→ EXERCISE INPUT
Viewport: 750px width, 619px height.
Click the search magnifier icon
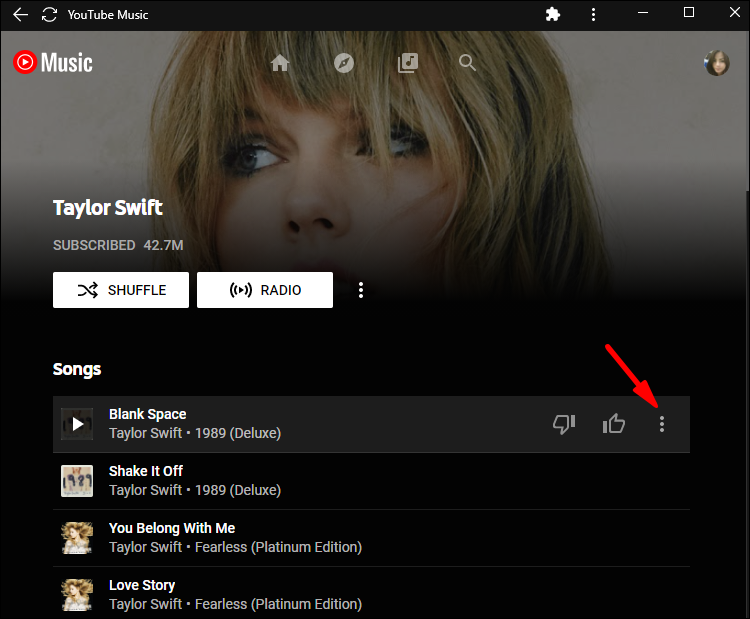click(x=468, y=63)
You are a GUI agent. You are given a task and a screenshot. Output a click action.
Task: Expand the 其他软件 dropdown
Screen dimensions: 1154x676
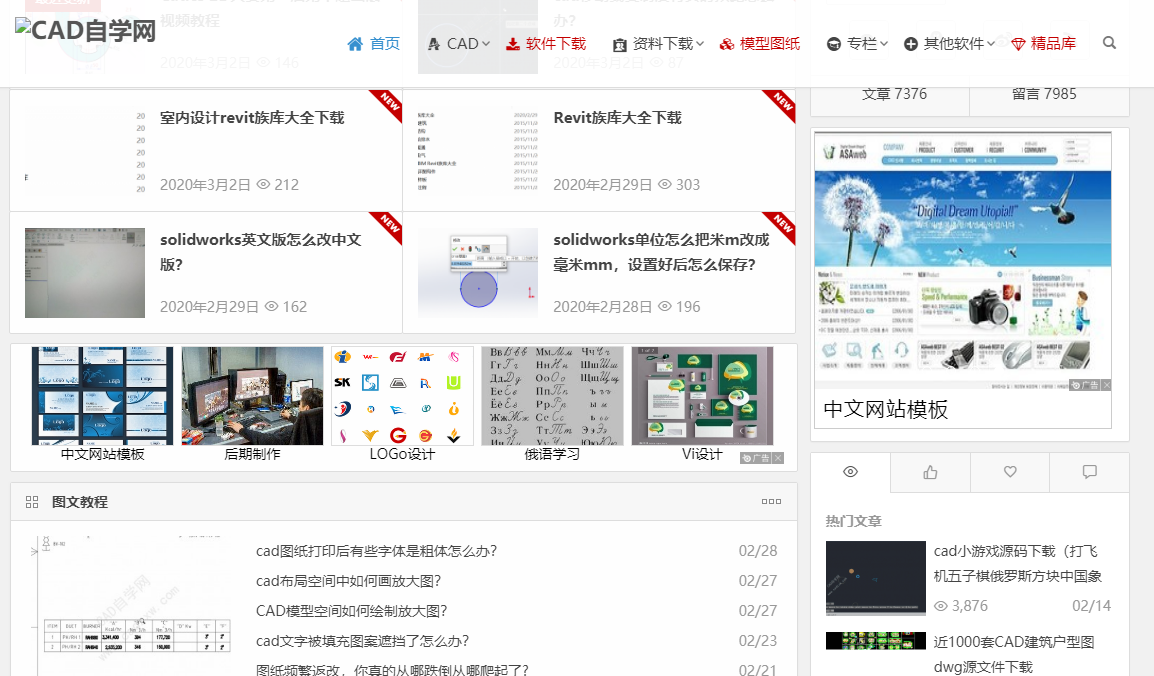pos(947,43)
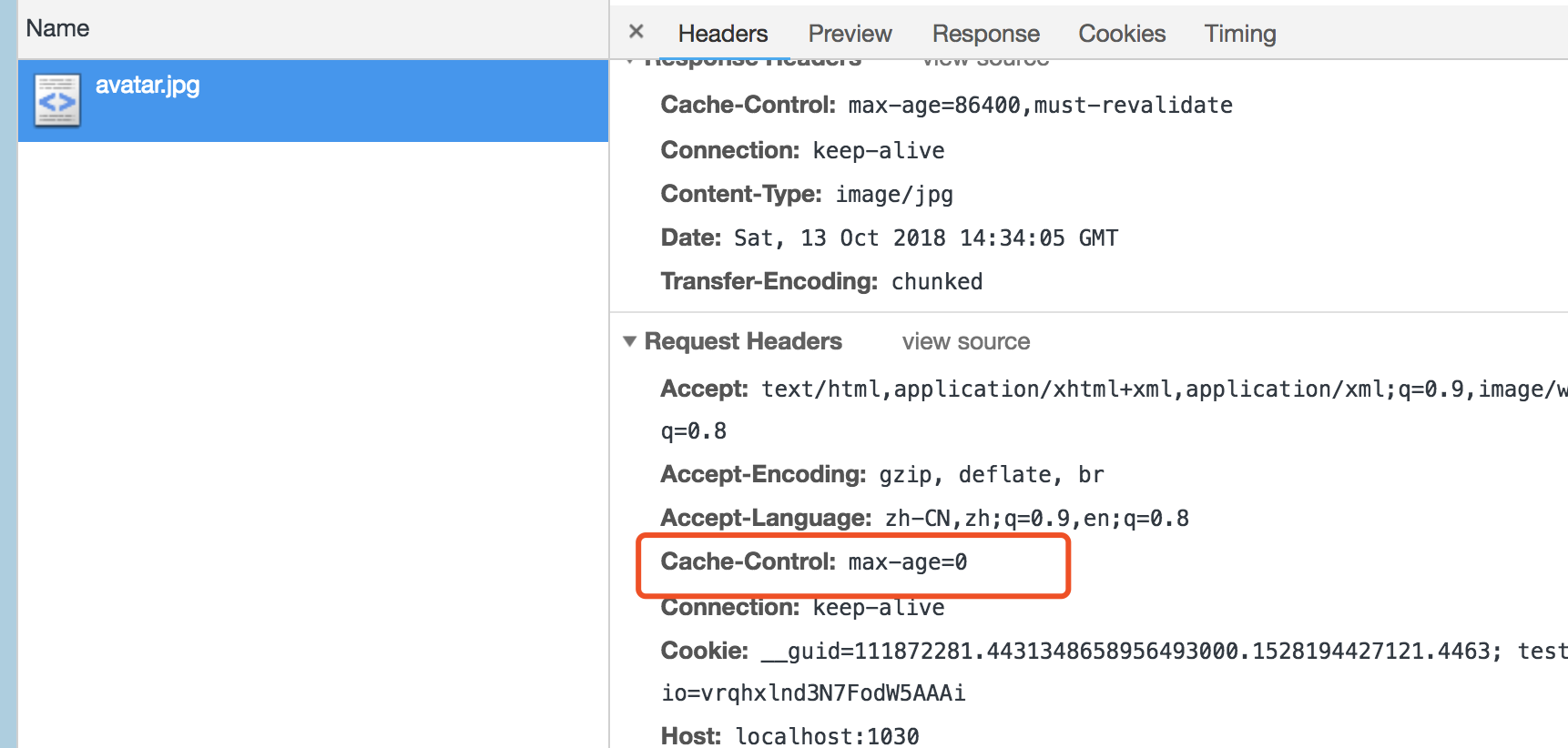Collapse the Request Headers section triangle

click(x=629, y=341)
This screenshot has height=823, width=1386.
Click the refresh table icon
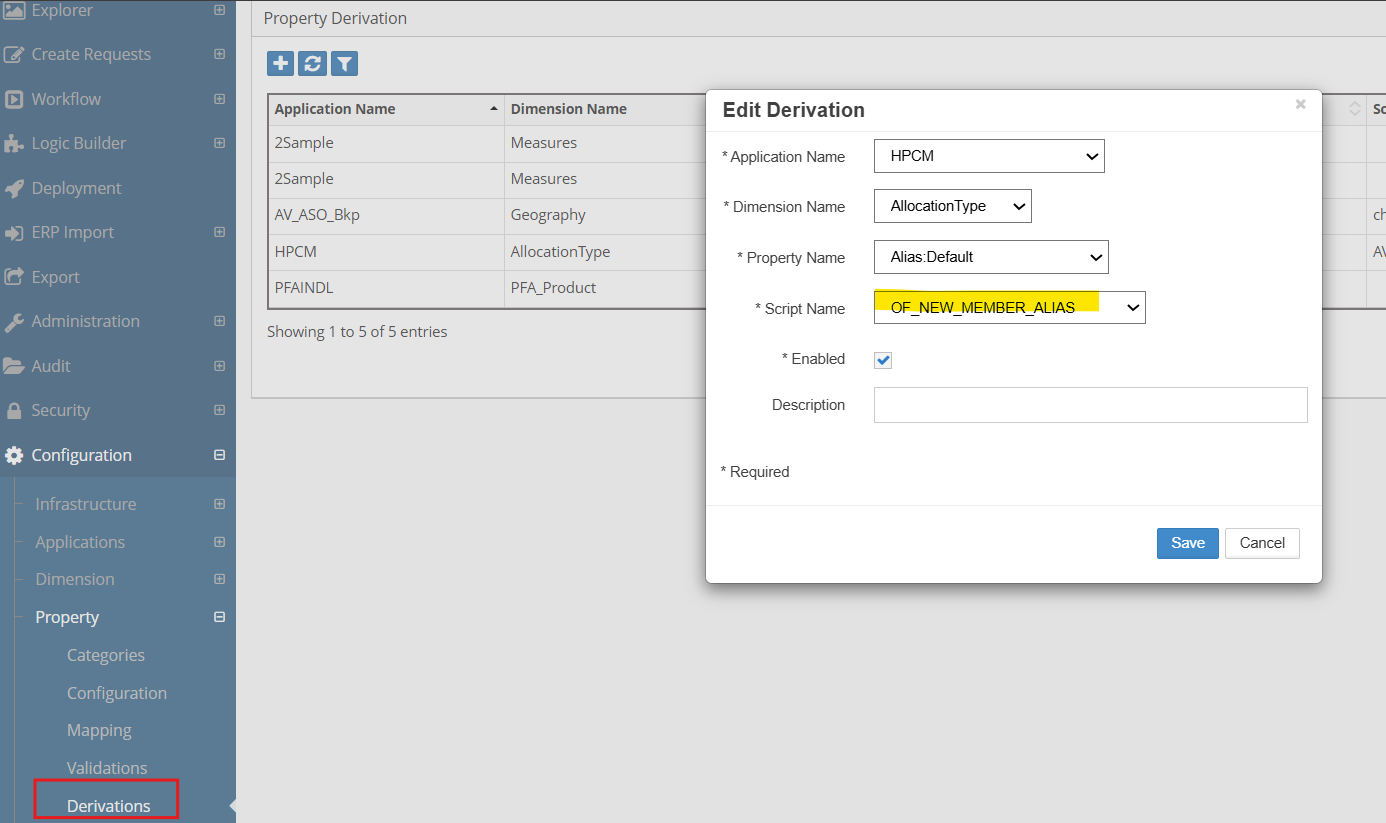point(312,64)
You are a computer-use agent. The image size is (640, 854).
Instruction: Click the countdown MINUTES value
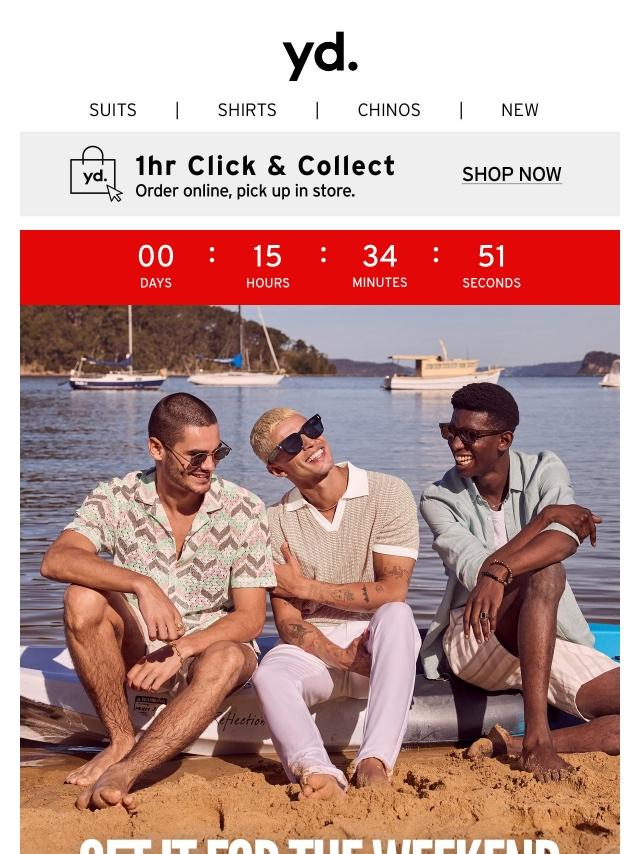[x=380, y=256]
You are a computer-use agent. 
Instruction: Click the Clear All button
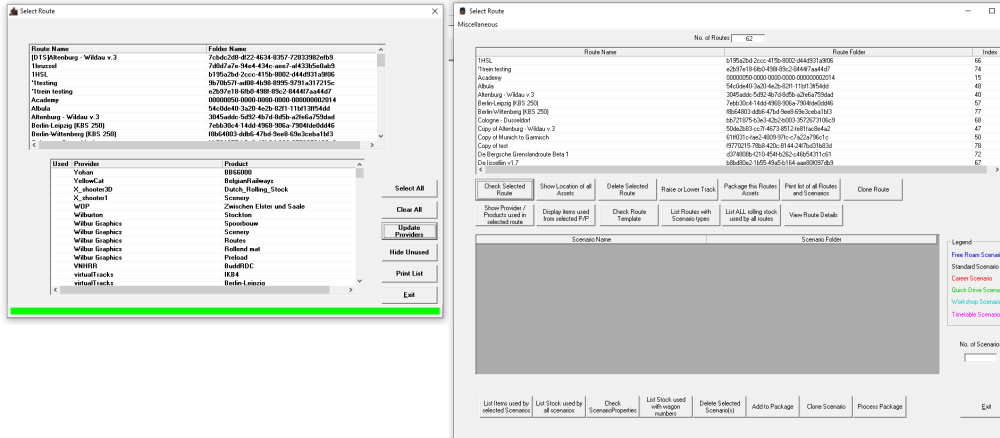pos(409,209)
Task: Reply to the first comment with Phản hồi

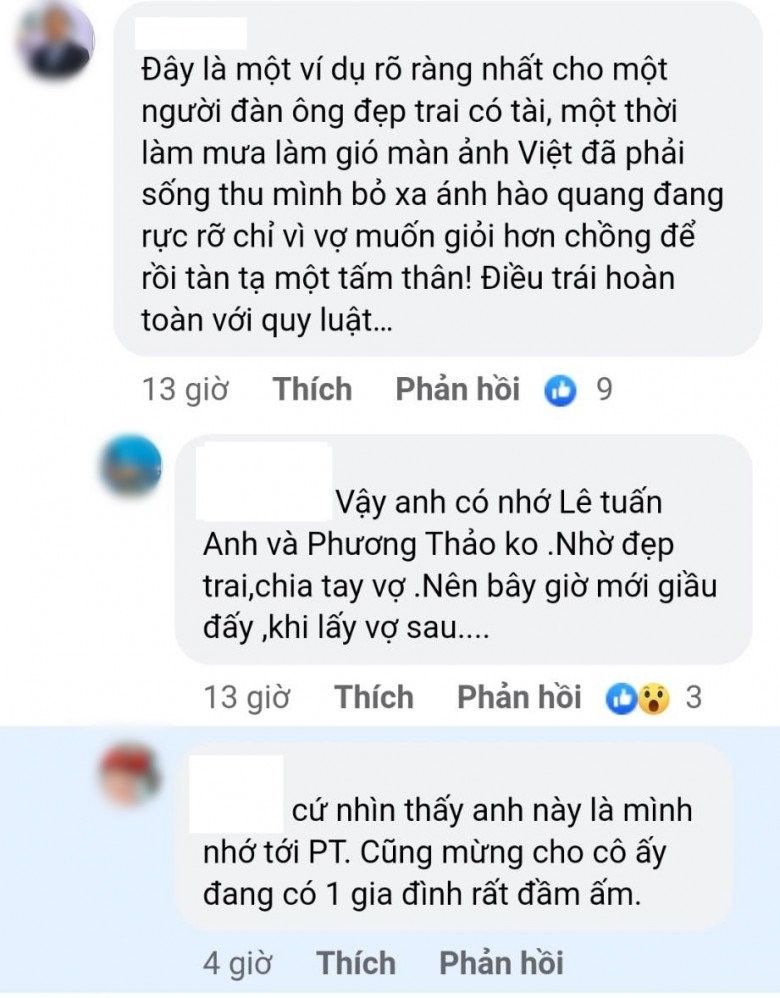Action: coord(458,389)
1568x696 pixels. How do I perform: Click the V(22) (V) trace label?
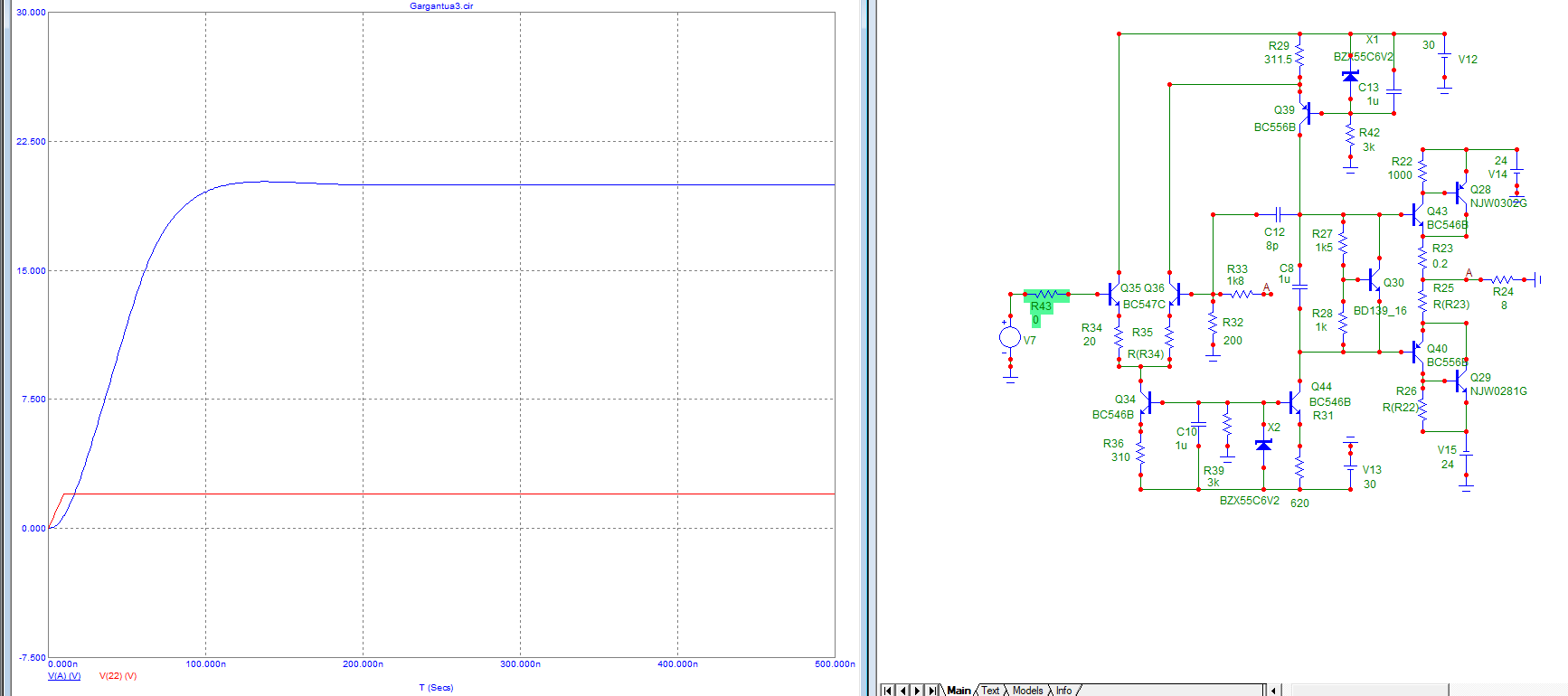(x=118, y=676)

→ THE REQUEST
Rewrite all of the rows above, replacing every occurrence of "computer-use agent" with "GUI agent" and leaving everything else unchanged. Omit the pictures from your answer.

→ EXERCISE OUTPUT
Viewport: 750px width, 619px height.
Click the search magnifier icon
click(x=468, y=63)
You are a GUI agent. You are given a task and a screenshot. Output a click action.
Task: Expand the 其他软件 dropdown
Screen dimensions: 1154x676
pos(947,43)
Collapse the Request Headers section triangle

click(x=629, y=341)
This screenshot has height=823, width=1386.
Click the refresh table icon
point(312,64)
You are a GUI agent. The image size is (640, 854).
Instruction: Click the countdown MINUTES value
[x=380, y=256]
You are a GUI agent. 
Instruction: Click the Clear All button
pos(409,209)
Task: Reply to the first comment with Phản hồi

Action: coord(458,389)
1568x696 pixels. How do I perform: Click the V(22) (V) trace label?
(x=118, y=676)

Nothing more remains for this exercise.